# [Written request]
Copy out every one of the following items word for word, with no changes.

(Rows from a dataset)
# # #

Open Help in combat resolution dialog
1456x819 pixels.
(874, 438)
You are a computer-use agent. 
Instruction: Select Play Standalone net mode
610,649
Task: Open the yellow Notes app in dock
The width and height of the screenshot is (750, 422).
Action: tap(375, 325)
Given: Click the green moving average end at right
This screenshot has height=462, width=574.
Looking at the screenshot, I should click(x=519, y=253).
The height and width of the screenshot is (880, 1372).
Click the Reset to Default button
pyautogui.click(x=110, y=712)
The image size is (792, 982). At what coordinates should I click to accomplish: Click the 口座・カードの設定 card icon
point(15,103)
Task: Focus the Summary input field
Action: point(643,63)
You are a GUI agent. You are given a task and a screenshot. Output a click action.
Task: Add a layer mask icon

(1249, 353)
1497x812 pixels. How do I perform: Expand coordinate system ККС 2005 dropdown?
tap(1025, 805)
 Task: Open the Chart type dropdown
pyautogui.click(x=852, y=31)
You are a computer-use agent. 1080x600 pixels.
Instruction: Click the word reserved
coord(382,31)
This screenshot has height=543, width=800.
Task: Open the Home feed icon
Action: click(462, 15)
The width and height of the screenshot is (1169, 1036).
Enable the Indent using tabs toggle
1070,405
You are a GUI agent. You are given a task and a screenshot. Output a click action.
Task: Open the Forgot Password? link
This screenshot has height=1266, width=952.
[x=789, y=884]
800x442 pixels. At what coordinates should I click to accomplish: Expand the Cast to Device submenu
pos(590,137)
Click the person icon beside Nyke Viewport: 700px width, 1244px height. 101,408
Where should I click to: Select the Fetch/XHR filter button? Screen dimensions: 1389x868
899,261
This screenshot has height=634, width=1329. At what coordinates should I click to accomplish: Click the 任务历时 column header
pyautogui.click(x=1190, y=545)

# # #

# [Correct answer]
Open Help in combat resolution dialog
1456x819 pixels.
(874, 438)
You are a computer-use agent. 
Instruction: Select Play Standalone net mode
610,649
Task: Open the yellow Notes app in dock
The width and height of the screenshot is (750, 422).
Action: tap(375, 325)
Given: Click the green moving average end at right
This screenshot has height=462, width=574.
Looking at the screenshot, I should click(x=519, y=253).
The height and width of the screenshot is (880, 1372).
Click the Reset to Default button
pyautogui.click(x=110, y=712)
The image size is (792, 982). At what coordinates should I click to accomplish: Click the 口座・カードの設定 card icon
point(15,103)
Task: Focus the Summary input field
Action: point(643,63)
You are a GUI agent. You are given a task and a screenshot. Output a click action.
Task: Add a layer mask icon

(1249, 353)
1497x812 pixels. How do I perform: Expand coordinate system ККС 2005 dropdown?
tap(1025, 805)
 Task: Open the Chart type dropdown
pyautogui.click(x=852, y=31)
You are a computer-use agent. 1080x600 pixels.
Instruction: Click the word reserved
coord(382,31)
This screenshot has height=543, width=800.
Task: Open the Home feed icon
Action: click(462, 15)
The width and height of the screenshot is (1169, 1036).
Enable the Indent using tabs toggle
1070,405
You are a GUI agent. You are given a task and a screenshot. Output a click action.
Task: Open the Forgot Password? link
This screenshot has height=1266, width=952.
[x=789, y=884]
800x442 pixels. At what coordinates should I click to accomplish: Expand the Cast to Device submenu
pos(590,137)
Click the person icon beside Nyke Viewport: 700px width, 1244px height. 101,408
Where should I click to: Select the Fetch/XHR filter button? Screen dimensions: 1389x868
899,261
This screenshot has height=634, width=1329. At what coordinates should I click to accomplish: Click the 任务历时 column header
pyautogui.click(x=1190, y=545)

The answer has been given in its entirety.